-- Begin DATA SHOWN --

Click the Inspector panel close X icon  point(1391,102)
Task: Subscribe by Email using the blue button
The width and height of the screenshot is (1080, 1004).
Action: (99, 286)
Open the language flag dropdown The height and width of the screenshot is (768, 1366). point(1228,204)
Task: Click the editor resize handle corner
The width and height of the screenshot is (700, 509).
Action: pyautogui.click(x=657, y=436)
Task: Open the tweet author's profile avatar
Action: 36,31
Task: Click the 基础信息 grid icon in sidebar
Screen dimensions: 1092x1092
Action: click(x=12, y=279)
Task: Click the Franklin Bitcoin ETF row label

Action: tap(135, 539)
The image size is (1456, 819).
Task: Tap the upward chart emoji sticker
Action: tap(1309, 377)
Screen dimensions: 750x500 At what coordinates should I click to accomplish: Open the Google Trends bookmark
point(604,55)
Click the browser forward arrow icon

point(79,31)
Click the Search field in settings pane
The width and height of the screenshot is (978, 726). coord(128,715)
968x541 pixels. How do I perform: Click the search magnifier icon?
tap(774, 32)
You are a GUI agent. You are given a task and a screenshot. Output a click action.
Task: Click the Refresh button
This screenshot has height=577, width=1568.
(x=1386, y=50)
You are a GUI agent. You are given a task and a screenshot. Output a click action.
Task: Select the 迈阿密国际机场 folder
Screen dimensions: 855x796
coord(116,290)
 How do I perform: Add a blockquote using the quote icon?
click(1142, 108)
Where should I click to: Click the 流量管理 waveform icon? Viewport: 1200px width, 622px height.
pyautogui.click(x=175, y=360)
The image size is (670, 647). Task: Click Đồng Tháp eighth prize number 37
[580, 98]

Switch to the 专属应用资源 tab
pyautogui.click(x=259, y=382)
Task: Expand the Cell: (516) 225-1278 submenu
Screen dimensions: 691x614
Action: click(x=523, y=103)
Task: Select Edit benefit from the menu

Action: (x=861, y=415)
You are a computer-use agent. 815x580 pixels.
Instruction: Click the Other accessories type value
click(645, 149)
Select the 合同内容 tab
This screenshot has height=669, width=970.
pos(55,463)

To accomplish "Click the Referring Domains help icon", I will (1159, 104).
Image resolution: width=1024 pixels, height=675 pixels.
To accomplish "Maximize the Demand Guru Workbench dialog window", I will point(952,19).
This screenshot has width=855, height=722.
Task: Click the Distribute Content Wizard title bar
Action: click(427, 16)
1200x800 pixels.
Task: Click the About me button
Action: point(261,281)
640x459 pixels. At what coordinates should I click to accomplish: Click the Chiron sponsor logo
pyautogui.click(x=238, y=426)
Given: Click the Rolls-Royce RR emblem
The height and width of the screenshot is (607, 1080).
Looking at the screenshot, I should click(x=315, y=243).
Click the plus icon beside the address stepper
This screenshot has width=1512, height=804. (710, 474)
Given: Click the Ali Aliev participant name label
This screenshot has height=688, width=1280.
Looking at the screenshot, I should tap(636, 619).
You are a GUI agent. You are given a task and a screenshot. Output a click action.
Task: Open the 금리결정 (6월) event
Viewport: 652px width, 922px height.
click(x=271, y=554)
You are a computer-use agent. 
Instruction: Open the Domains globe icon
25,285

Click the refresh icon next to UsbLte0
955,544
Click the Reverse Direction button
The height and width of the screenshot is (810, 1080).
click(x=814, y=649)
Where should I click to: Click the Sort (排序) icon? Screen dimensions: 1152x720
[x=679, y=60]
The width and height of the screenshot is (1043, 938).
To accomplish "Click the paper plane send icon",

-- End DATA SHOWN --

WHAT THE TASK REQUIRES: Rewrite every one of the rows above, replacing "Screen dimensions" with "Screen size" and leaving all other text unchanged.

RESPONSE TO THE EXERCISE:
Click the Inspector panel close X icon  point(1391,102)
Task: Subscribe by Email using the blue button
The width and height of the screenshot is (1080, 1004).
Action: (99, 286)
Open the language flag dropdown The height and width of the screenshot is (768, 1366). point(1228,204)
Task: Click the editor resize handle corner
The width and height of the screenshot is (700, 509).
Action: pyautogui.click(x=657, y=436)
Task: Open the tweet author's profile avatar
Action: 36,31
Task: Click the 基础信息 grid icon in sidebar
Screen size: 1092x1092
Action: click(x=12, y=279)
Task: Click the Franklin Bitcoin ETF row label

Action: tap(135, 539)
The image size is (1456, 819).
Task: Tap the upward chart emoji sticker
Action: tap(1309, 377)
Screen size: 750x500 At what coordinates should I click to accomplish: Open the Google Trends bookmark
point(604,55)
Click the browser forward arrow icon

point(79,31)
Click the Search field in settings pane
The width and height of the screenshot is (978, 726). coord(128,715)
968x541 pixels. How do I perform: Click the search magnifier icon?
tap(774, 32)
You are a GUI agent. You are given a task and a screenshot. Output a click action.
Task: Click the Refresh button
This screenshot has height=577, width=1568.
(x=1386, y=50)
You are a GUI agent. You are given a task and a screenshot. Output a click action.
Task: Select the 迈阿密国际机场 folder
Screen size: 855x796
coord(116,290)
 How do I perform: Add a blockquote using the quote icon?
click(1142, 108)
Where should I click to: Click the 流量管理 waveform icon? Viewport: 1200px width, 622px height.
pyautogui.click(x=175, y=360)
The image size is (670, 647). Task: Click Đồng Tháp eighth prize number 37
[580, 98]

Switch to the 专属应用资源 tab
pyautogui.click(x=259, y=382)
Task: Expand the Cell: (516) 225-1278 submenu
Screen size: 691x614
Action: click(x=523, y=103)
Task: Select Edit benefit from the menu

Action: (x=861, y=415)
You are a computer-use agent. 815x580 pixels.
Instruction: Click the Other accessories type value
click(645, 149)
Select the 合同内容 tab
This screenshot has height=669, width=970.
pos(55,463)

To accomplish "Click the Referring Domains help icon", I will (1159, 104).
Image resolution: width=1024 pixels, height=675 pixels.
To accomplish "Maximize the Demand Guru Workbench dialog window", I will point(952,19).
This screenshot has width=855, height=722.
Task: Click the Distribute Content Wizard title bar
Action: click(427, 16)
1200x800 pixels.
Task: Click the About me button
Action: point(261,281)
640x459 pixels. At what coordinates should I click to accomplish: Click the Chiron sponsor logo
pyautogui.click(x=238, y=426)
Given: Click the Rolls-Royce RR emblem
The height and width of the screenshot is (607, 1080).
Looking at the screenshot, I should click(x=315, y=243).
Click the plus icon beside the address stepper
This screenshot has width=1512, height=804. (710, 474)
Given: Click the Ali Aliev participant name label
This screenshot has height=688, width=1280.
Looking at the screenshot, I should tap(636, 619).
You are a GUI agent. You are given a task and a screenshot. Output a click action.
Task: Open the 금리결정 (6월) event
Viewport: 652px width, 922px height.
click(x=271, y=554)
You are a computer-use agent. 
Instruction: Open the Domains globe icon
25,285

Click the refresh icon next to UsbLte0
955,544
Click the Reverse Direction button
The height and width of the screenshot is (810, 1080).
click(x=814, y=649)
Where should I click to: Click the Sort (排序) icon? Screen size: 1152x720
[x=679, y=60]
The width and height of the screenshot is (1043, 938).
To accomplish "Click the paper plane send icon",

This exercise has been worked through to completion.